For most stages, work is needed to move items into that stage. For example, to move from Backlog to Ready, refinement is needed as detailed in the associated definition of done. But the Ready and Deployed stages we have already identified are in fact “wait stages” — holding areas for items that have completed the previous stage and are ready to move into the next — or in the case of the Deployed stage, where there is nothing left to do.
It can add clarity to introduce additional wait stages between work stages. The primary candidate for this is to add a Ready for implementation stage between Elaboration and Implementation, which is useful if the team is deliberately maintaining a buffer of elaborated items (see Up-front vs just-in-time).
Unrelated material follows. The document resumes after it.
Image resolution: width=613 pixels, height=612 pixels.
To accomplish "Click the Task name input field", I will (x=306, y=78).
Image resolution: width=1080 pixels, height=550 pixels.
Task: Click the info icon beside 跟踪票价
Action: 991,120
This additional stage makes it clear which items are actively being elaborated and which have completed elaboration.
It can also be useful to add wait stages where hand-offs occur to track wait time, such as between Implementation and UAT. This should be done sparingly as it complicates the workflow, but it can help identify and resolve wasteful delays.
Closing remarks#
Each stage is described in more detail in Definition of Done.
Tips
- Give your team’s workflow careful thought and craft it to ensure all the right steps are done in the right order, with minimum overhead, wait time, and hand-offs.
- If your current workflow is not how you’d like it to be, start by writing down the current process. This gives you a concrete starting point from which to iterate.
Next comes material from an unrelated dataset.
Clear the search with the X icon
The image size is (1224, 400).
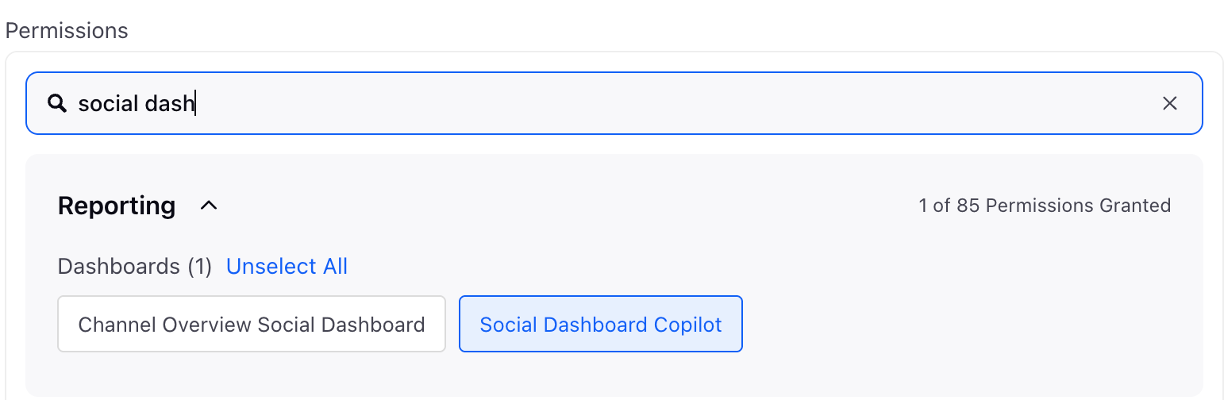pyautogui.click(x=1169, y=103)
- Although agile process is important, team culture plays and even bigger part in determining success. Good process is useless if there is a toxic culture, whereas the right culture will quickly lead to process issues being identified and resolved.
Mistakes to avoid
- Don’t overcomplicate your workflow — keep it as simple as possible to give you the structure you need.
- Your workflow should align with reality. If there is a hand-off between roles, this should usually be represented with two different stages. This shines a light on what’s really happening and helps identify how things can be improved.
- Be clear on the different types of work item (user story, tech improvement, exploration), and always aim for user stories to represent vertical slices of functionality.